STJ – Proselitismo religioso e crime de intolerância. Não caracterização.


A Quinta turma do STJ, por unanimidade, absolveu réu acusado de praticar discriminação contra religiões de matriz africana por meio de publicações nas redes sociais. Ele teria questionado a realização de “uma peça de cunho cultural e religioso apresentada na cidade de Londrina (PR), durante a Semana da Pátria, acerca do mito de Yorubá (perspectiva africana acerca da criação do mundo), como macumba”, enquanto uma universidade estadual teria vetado a realização de uma missa em suas dependências, sob alegação do Estado ser laico.
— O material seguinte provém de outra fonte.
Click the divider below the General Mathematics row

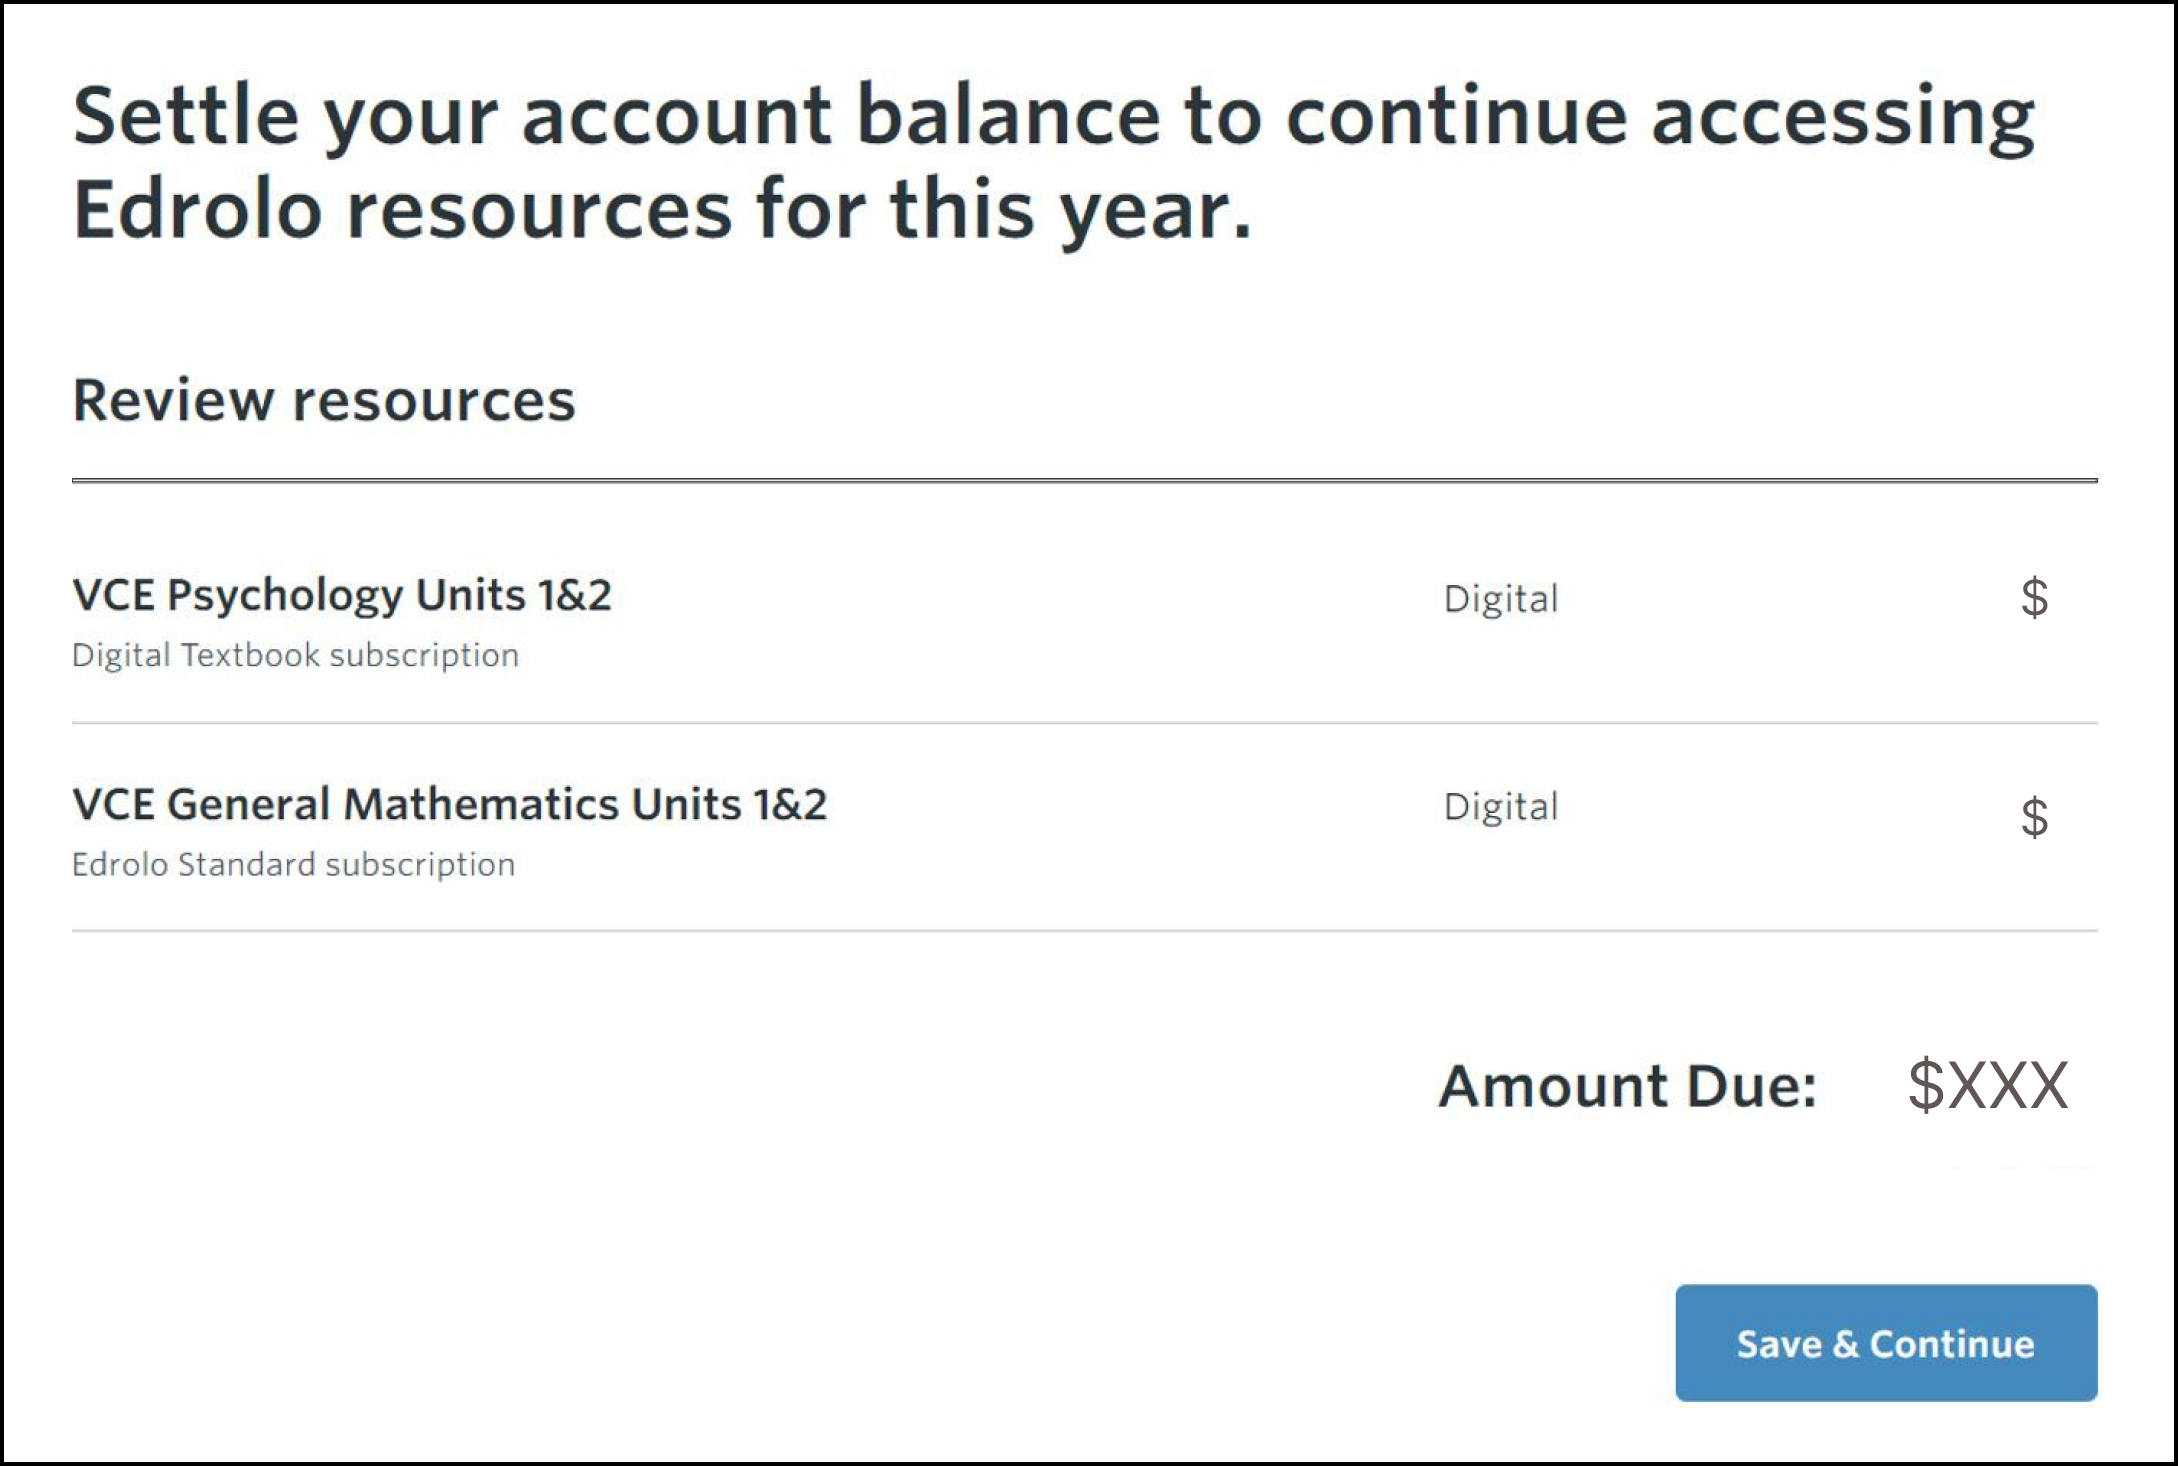tap(1084, 931)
O ministro Joel Ilan Paciornik, relatou do habeas corpus, “citou precedentes do Supremo Tribunal Federal (RHC 134.682) que caracterizam o delito de intolerância religiosa a partir da presença cumulativa de três requisitos: afirmação da existência de desigualdade entre os grupos religiosos; defesa da superioridade daquele a que pertence o agente; e tentativa de legitimar a dominação, exploração e escravização dos praticantes da religião que é objeto de crítica, ou, ainda, a eliminação, supressão ou redução de seus direitos fundamentais”, mas enfatizou que “entretanto, no caso em julgamento, há apenas a presença do primeiro requisito – o que afasta o reconhecimento de crime. "A crítica feita em rede social pelo recorrente não preconiza a eliminação ou mesmo a supressão de direitos fundamentais dos praticantes das religiões de matriz africana, nem transmite o senso de superioridade".